Bing, Microsoft's search engine, has announced a new partnership with the Encyclopaedia Britannia, to improve information returned with its results.
The move follows hot on the heels of the new Knowledge Graph introduced by Google, which pulls out relevant stats, facts, stories and information about various search terms (for instance, searching a popular actor's name would bring up details from their Wikipedia and IMDB entries).
Encyclopaedia Britannica announced in March that it had pulped plans for any future printed editions - instead choosing to embrace technology and only produce digital versions in future.
Bing has leapt to bring Britannica on board to boost its own search results - in the face of ongoing improvements over in Google's camp.
For the Internet marketing industry, the recent changes to bring up pertinent facts and info related to search queries could provide a boost: by providing factual content and informative advice related to search areas, marketers could see a 'double hit' on the search results pages - their own organic site listings, and details pulled into the new info boxes on both Bing and Google.
Early tests found that although Bing had announced the changes were now live, some searches weren't revealing extra information from the Encyclopaedia just yet.
In contrast, Google's Knowledge Graph, which launched earlier, is now bringing up salient information boxes for a huge range of searches.
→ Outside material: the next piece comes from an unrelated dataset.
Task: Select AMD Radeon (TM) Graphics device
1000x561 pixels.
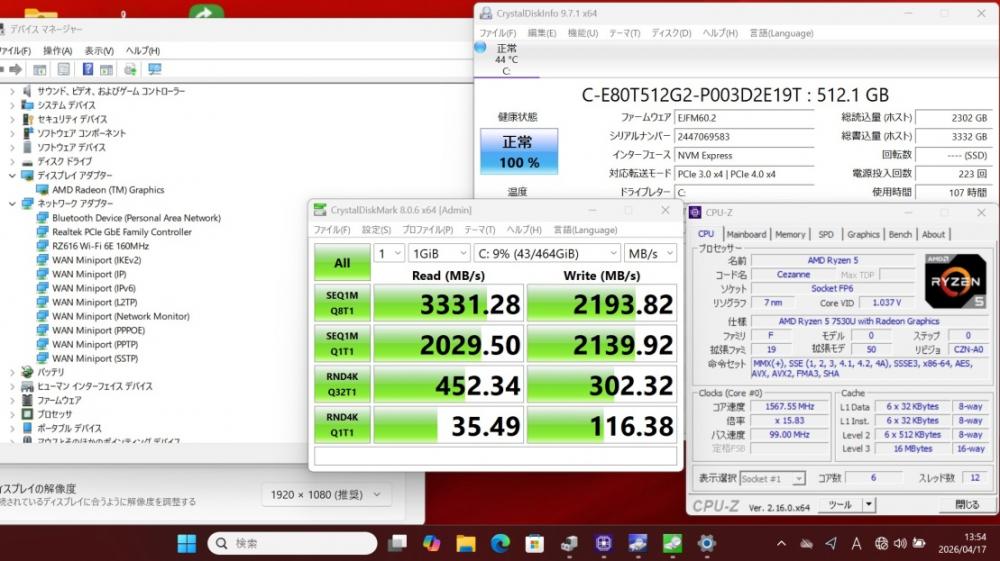Action: click(107, 189)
Bing expects to add Britannica results to more search returns in future. It said it would also pull in information from sites such as Wikipedia, Qwiki and Freebase.
Both Bing and Google seem to be matching each others' search engine updates in recent weeks.
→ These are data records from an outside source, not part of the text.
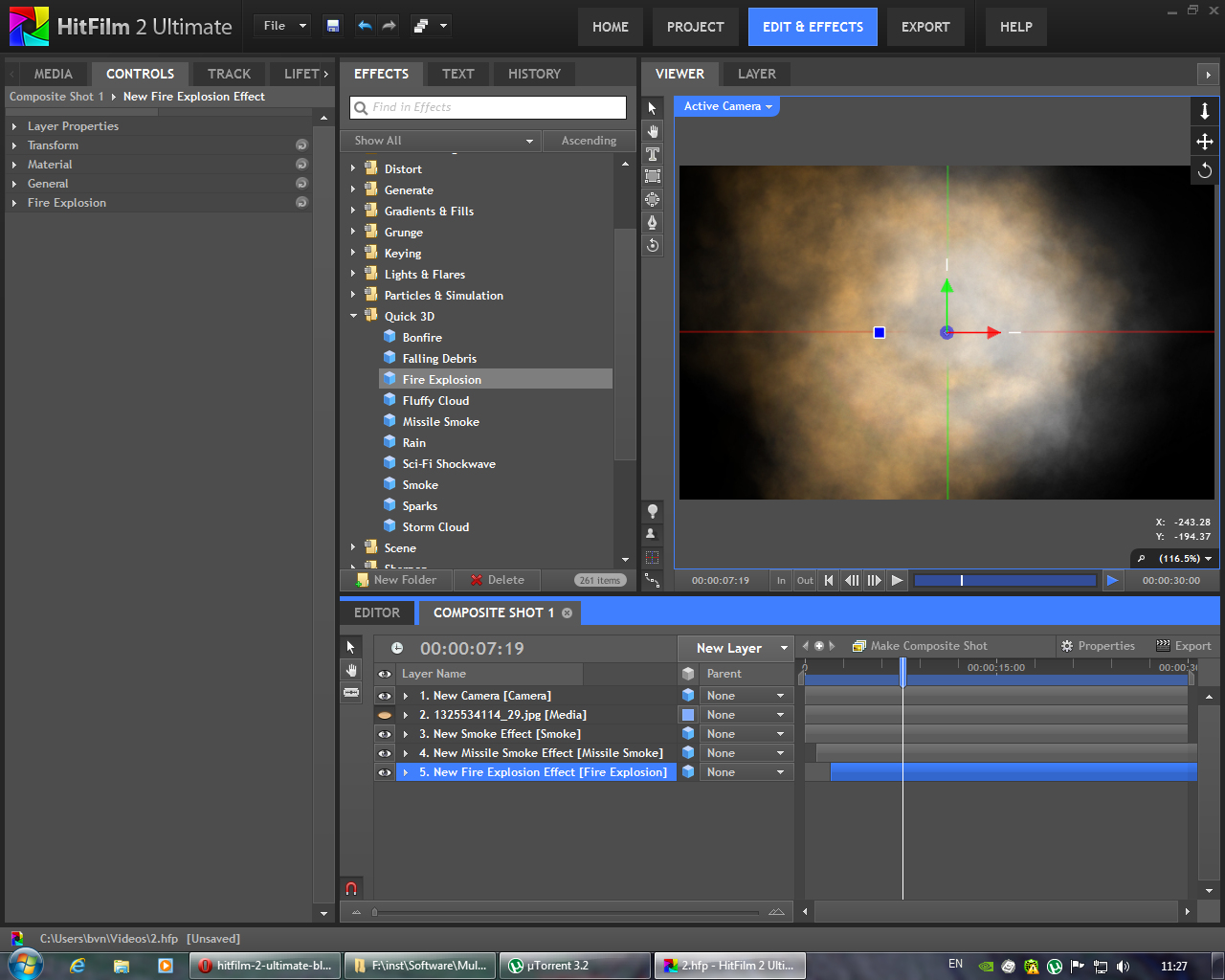Click the Play button in viewer
This screenshot has width=1225, height=980.
(897, 580)
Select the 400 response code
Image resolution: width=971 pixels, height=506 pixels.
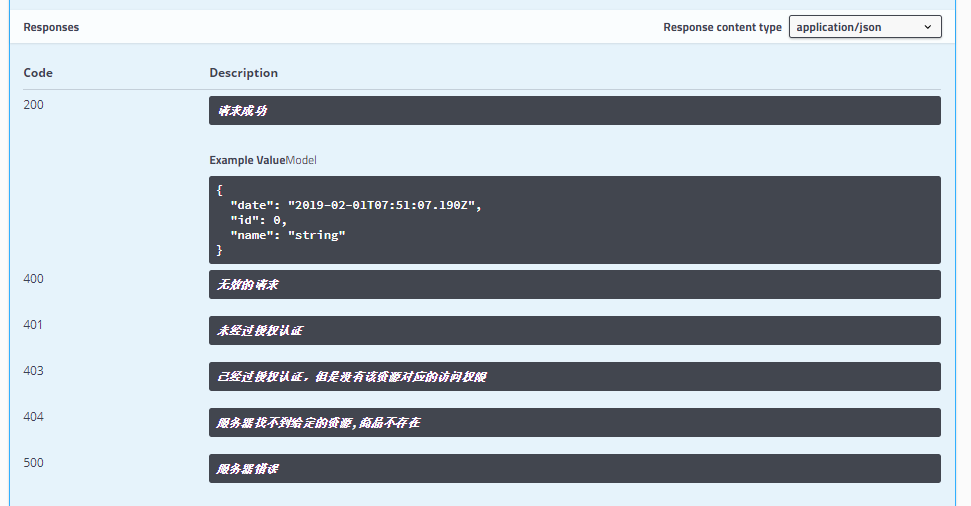34,279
When Google Search Plus Your World aimed to take search social, Bing introduced changes to display Twitter and Facebook results alongside search returns. Google's Knowledge Graph is now being matched by the Britannica partnership at Bing.
The battle between the two search engine giants is escalating - how the two factions continue to push improvements through competition remains to be seen. But there could be huge ramifications for search engine optimisation, and pay per click services, if the top page of organic search results slowly changes to only display facts and stats from one or two trusted, encyclopaedic sources.